CZ 31516 Ul installed technology for its processing. Another suitable application is simple pH adjustment and subsequent use as a liquid fertilizer.

Industrial applicability

The selective ion exchange phosphorous recovery equipment designed according to the technical solution is useful in the reconstruction of small and medium-sized waste water treatment plants as well as in the construction of new large wastewater treatment plants.
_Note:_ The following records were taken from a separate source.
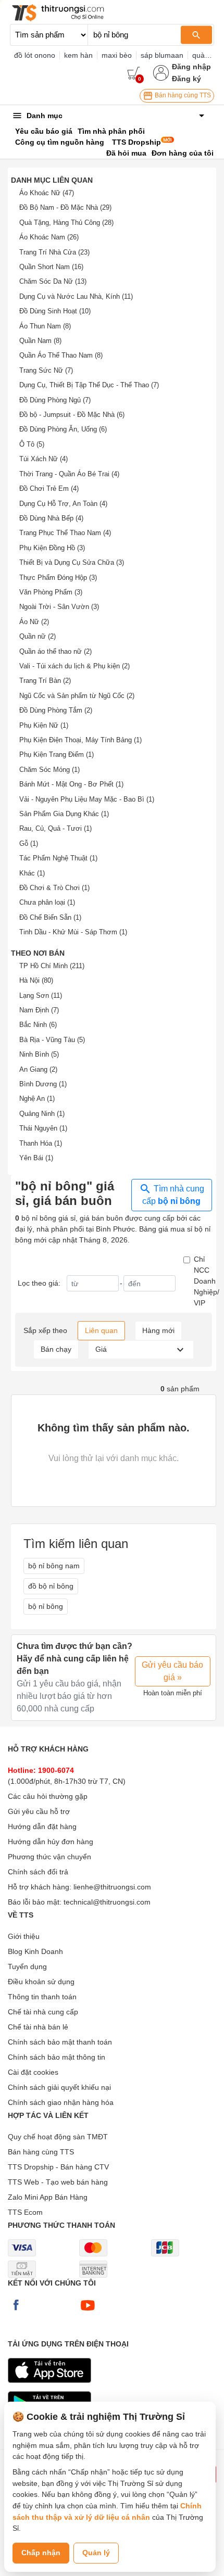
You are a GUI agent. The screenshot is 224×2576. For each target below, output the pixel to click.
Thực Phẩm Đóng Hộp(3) (58, 577)
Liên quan (101, 1330)
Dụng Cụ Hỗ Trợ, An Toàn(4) (63, 503)
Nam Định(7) (39, 1010)
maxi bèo (117, 55)
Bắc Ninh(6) (38, 1025)
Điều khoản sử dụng (41, 1981)
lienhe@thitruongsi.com (112, 1887)
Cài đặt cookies (33, 2072)
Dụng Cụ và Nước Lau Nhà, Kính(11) (76, 296)
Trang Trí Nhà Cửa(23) (54, 252)
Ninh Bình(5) (39, 1054)
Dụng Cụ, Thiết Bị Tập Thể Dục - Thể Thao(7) (89, 385)
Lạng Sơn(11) (40, 995)
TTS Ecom (25, 2212)
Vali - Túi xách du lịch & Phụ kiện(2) (74, 666)
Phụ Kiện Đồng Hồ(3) (52, 548)
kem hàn (78, 55)
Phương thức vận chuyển (49, 1856)
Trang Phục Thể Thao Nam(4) (65, 533)
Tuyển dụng (27, 1966)
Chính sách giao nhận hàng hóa (61, 2102)
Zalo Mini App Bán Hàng (48, 2197)
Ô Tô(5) (31, 444)
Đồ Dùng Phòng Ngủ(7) (55, 400)
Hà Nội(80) (36, 980)
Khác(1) (32, 873)
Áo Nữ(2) (34, 622)
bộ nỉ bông (45, 1606)
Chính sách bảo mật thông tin (56, 2057)
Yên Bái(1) (36, 1158)
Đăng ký (186, 78)
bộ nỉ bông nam (54, 1566)
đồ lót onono (34, 55)
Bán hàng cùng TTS (182, 95)
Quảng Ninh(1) (42, 1114)
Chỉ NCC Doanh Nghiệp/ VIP (206, 1281)
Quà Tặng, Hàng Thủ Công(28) (66, 222)
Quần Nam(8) (40, 341)
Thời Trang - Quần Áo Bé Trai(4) (69, 474)
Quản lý (96, 2552)
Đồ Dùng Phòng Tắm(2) (55, 710)
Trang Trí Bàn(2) (45, 680)
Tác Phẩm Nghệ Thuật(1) (58, 858)
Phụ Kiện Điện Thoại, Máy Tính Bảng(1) (80, 740)
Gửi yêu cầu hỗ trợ (39, 1811)
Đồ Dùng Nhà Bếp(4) (51, 518)
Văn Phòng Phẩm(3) (50, 592)
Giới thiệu (24, 1936)
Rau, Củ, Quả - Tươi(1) (55, 828)
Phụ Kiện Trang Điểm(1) (56, 754)
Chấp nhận (40, 2552)
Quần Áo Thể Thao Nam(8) (61, 355)
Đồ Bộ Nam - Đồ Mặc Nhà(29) (65, 207)
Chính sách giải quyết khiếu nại (59, 2087)
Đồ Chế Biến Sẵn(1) (50, 917)
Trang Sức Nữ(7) (46, 370)
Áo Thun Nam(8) (45, 326)
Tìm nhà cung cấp (173, 1195)
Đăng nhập (191, 66)
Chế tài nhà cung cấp (43, 2012)
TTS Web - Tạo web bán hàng (58, 2182)
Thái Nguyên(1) (43, 1128)
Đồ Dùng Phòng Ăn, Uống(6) (63, 429)
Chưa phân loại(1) (47, 902)
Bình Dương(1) (43, 1084)
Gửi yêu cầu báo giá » (172, 1671)
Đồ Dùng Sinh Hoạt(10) (55, 311)
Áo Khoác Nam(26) (49, 237)
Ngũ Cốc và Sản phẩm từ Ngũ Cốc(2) (76, 696)
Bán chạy (56, 1349)
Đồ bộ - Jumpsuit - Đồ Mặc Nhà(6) (72, 414)
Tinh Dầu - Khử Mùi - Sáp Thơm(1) (73, 932)
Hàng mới (158, 1330)
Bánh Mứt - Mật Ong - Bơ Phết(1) (71, 784)
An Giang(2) (38, 1069)
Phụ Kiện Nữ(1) (43, 725)
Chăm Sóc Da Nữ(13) (52, 281)
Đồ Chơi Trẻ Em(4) (49, 488)
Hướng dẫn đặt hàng (42, 1826)
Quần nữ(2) (37, 636)
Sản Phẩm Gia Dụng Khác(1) (64, 814)
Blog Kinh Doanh (35, 1951)
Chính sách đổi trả (38, 1872)
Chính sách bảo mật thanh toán (60, 2042)
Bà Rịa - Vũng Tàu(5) (52, 1040)
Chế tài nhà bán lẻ (38, 2027)
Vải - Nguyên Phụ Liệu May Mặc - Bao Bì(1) (86, 799)
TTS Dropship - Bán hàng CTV (58, 2167)
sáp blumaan (162, 55)
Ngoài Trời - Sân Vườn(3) (59, 607)
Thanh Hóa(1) (40, 1143)
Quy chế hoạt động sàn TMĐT (58, 2137)
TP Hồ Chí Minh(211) (51, 966)
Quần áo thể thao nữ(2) (55, 651)
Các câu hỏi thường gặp (48, 1796)
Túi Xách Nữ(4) (43, 459)
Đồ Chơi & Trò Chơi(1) (54, 888)
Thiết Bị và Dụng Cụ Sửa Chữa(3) (71, 562)
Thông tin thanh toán (42, 1997)
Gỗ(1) (28, 843)
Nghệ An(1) (37, 1098)
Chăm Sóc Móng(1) (49, 769)
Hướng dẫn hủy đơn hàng (50, 1841)
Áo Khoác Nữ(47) (46, 193)
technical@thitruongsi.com (107, 1902)
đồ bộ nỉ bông (50, 1586)
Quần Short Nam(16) (51, 267)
The method of treatment of the biological stage of wastewater treatment and subsequent phosphorus recovery can also be used in the reconstruction of existing municipal wastewater treatment plants, where there is insufficient space for building anaerobic reactors upstream of activation.

Claims (4)

PROTECTION REQUIREMENTS Apparatus for extracting nutrients, in particular phosphorus, from waste water discharged from a wastewater treatment plant (3), equipped with a mechanical stage (31), a biological stage (32) and a settling tank (33), characterized in that it consists of interconnected ion exchange by means of a pressure filter (1) and a regeneration solution dosing block (4), wherein the inlet pipe (2) of the purified water from the wastewater treatment plant (3) is connected to the pressure filter (1) from above. ) of the scrubbing water and at the bottom there is a drain pipe (6) of separated water, a drain pipe (7) of regenerate and inlet pipe (8) of the scrubbing water, and into the inlet pipe (2) of purified water ) of the pressure filter (1), the outlet of the regeneration solution dosing block (4) opens. Device according to claim 1, characterized in that the separated water drain line (6), the regenerate drain line (7) and the wash water supply line (8) are led out of the pressure filter housing (11) via a common orifice or separately. Device according to claims 1 and 2, characterized in that it is equipped with a prefiltering block (10) which is mounted on the inlet pipe (2) of the purified water. Device according to one of Claims 1 to 3, characterized in that it is equipped with a conditioning block (9) which is connected to the separated water outlet pipe (6) and the outlet from it is discharged into the purified water inlet pipe (2).